PROBLEM DESCRIPTION: All that should come back is the lines of the data below from the one containing "For every named" to the one containing "TERMS (107, 2537)", inclusive, exactly as they stand.

RECORDS SHOWN:
• • •
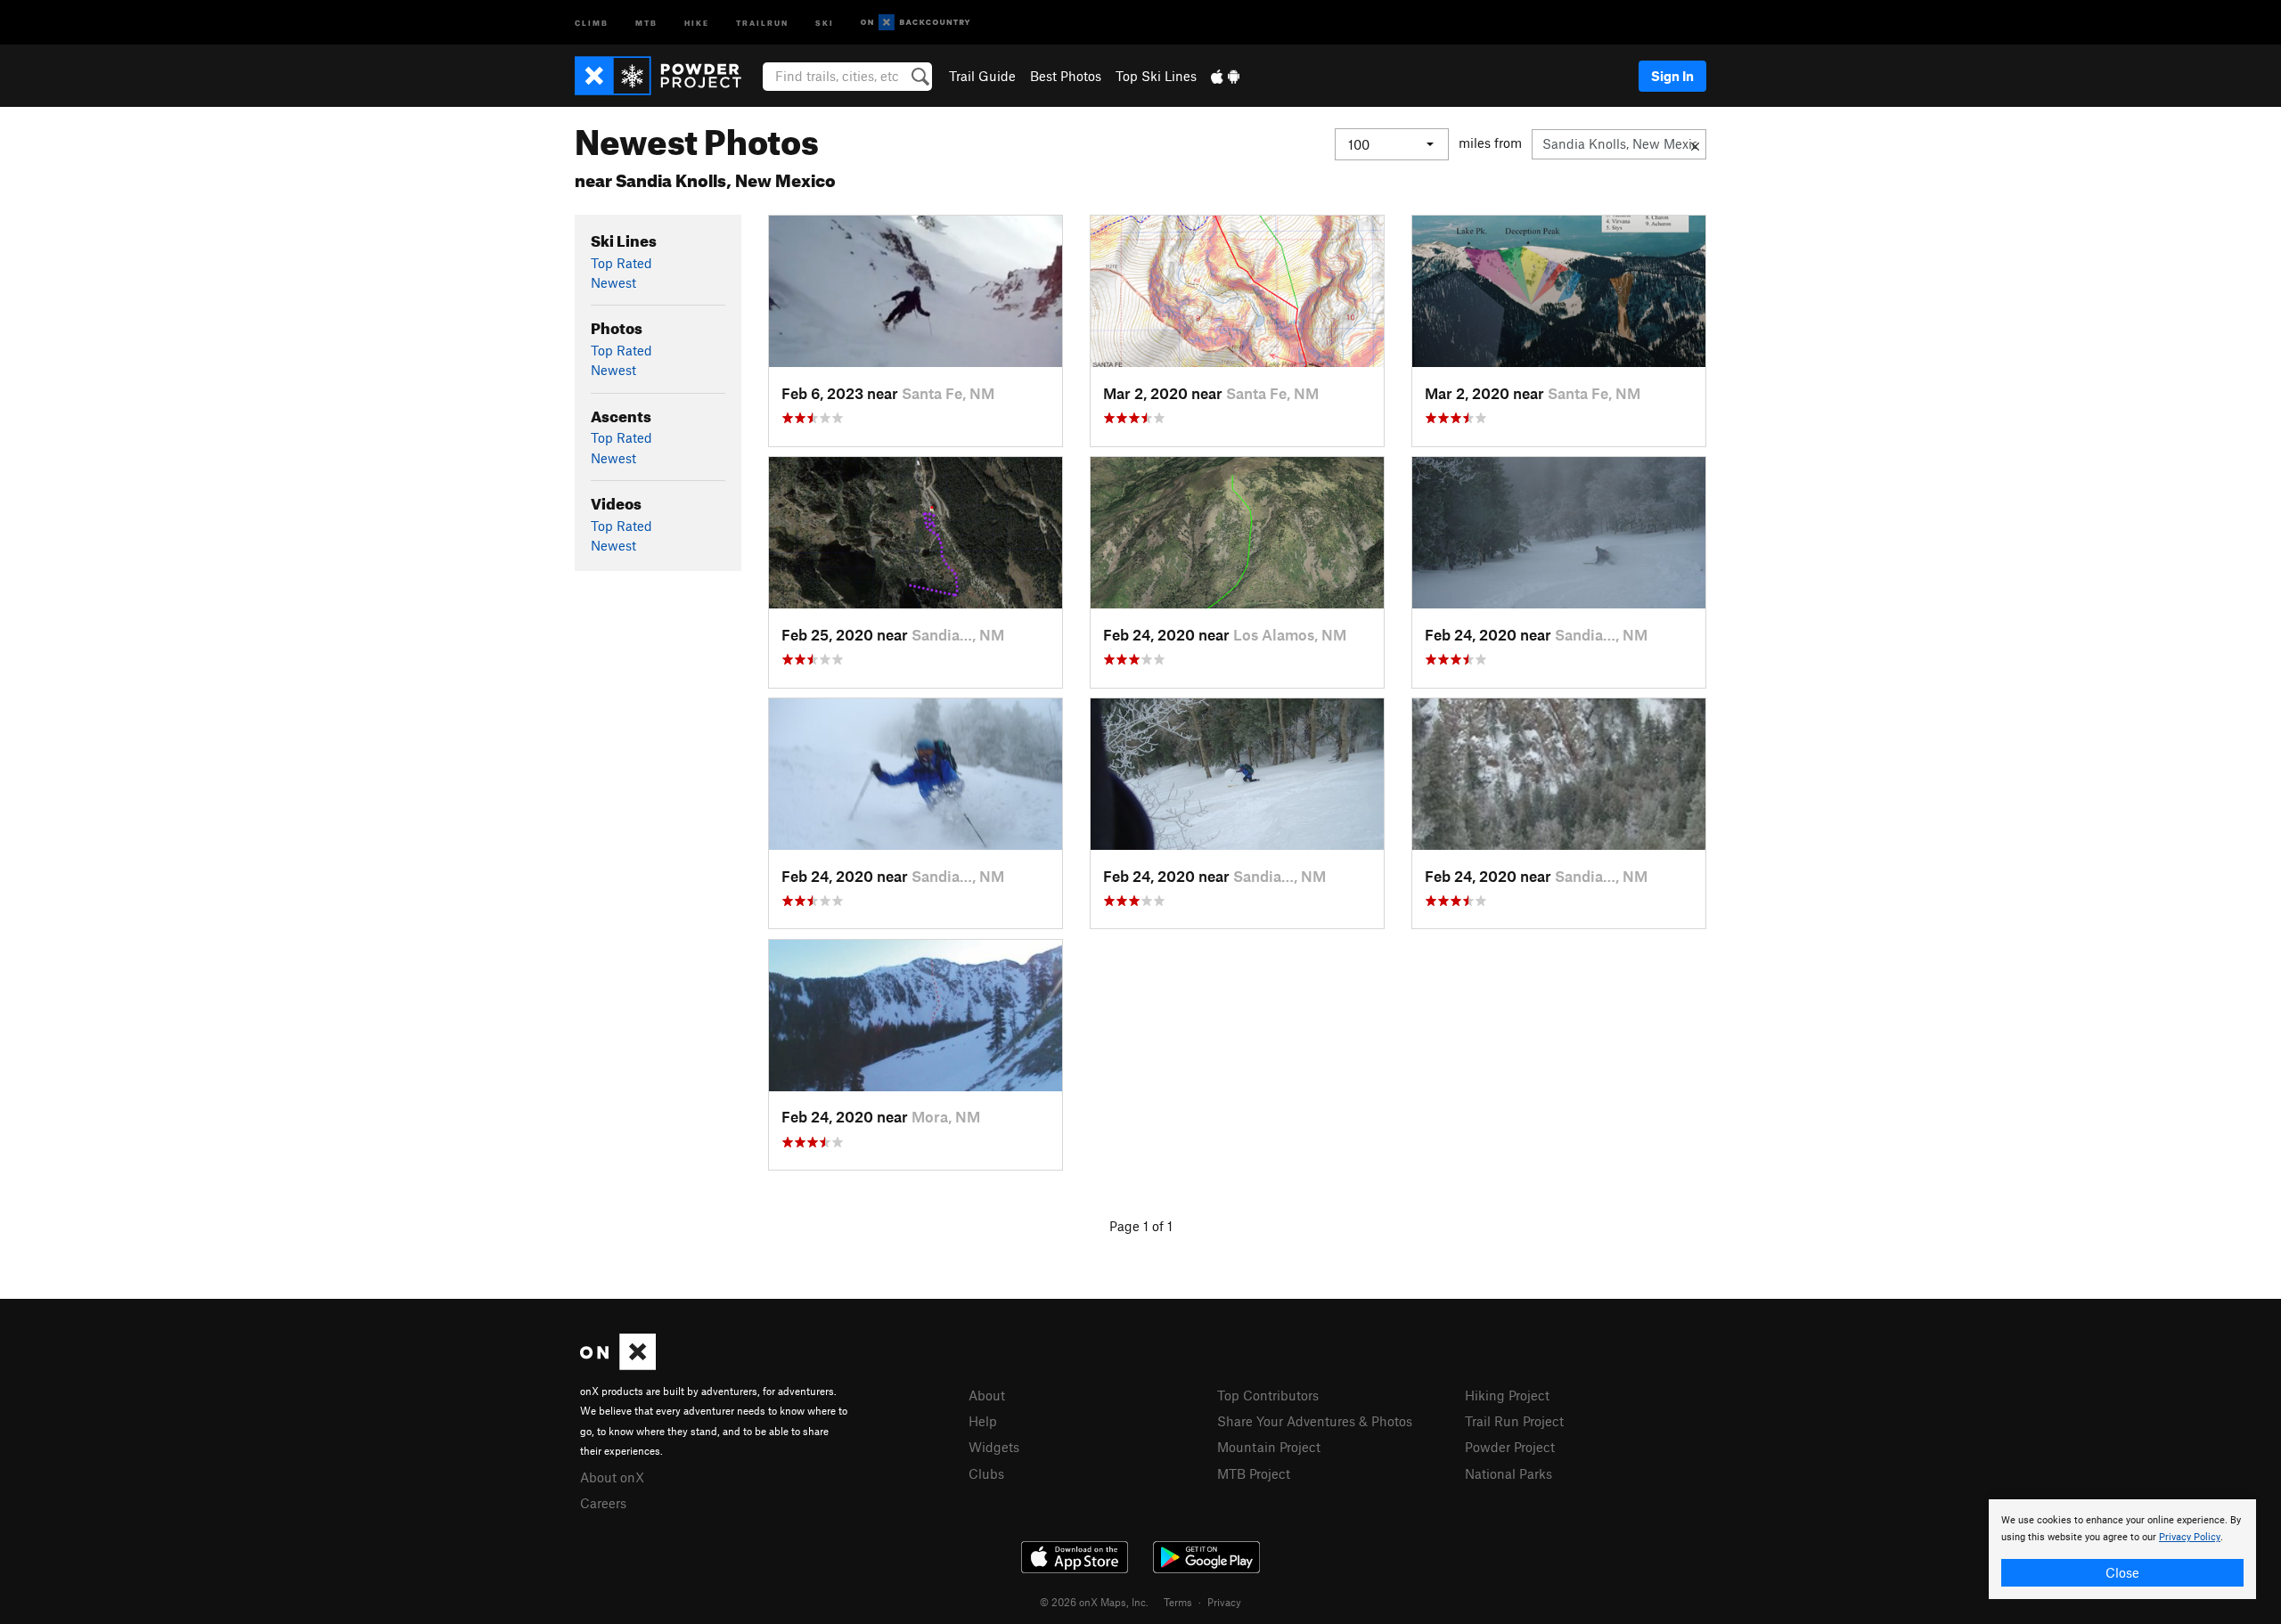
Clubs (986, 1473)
• • •
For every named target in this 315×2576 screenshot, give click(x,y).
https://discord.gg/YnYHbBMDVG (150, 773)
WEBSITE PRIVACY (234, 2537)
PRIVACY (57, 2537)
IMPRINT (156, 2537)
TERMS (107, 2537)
• • •
FINAL ANSWER:
For every named target in this 315×2576 screenshot, give click(x,y).
https://discord.gg/YnYHbBMDVG (150, 773)
WEBSITE PRIVACY (234, 2537)
PRIVACY (57, 2537)
IMPRINT (156, 2537)
TERMS (107, 2537)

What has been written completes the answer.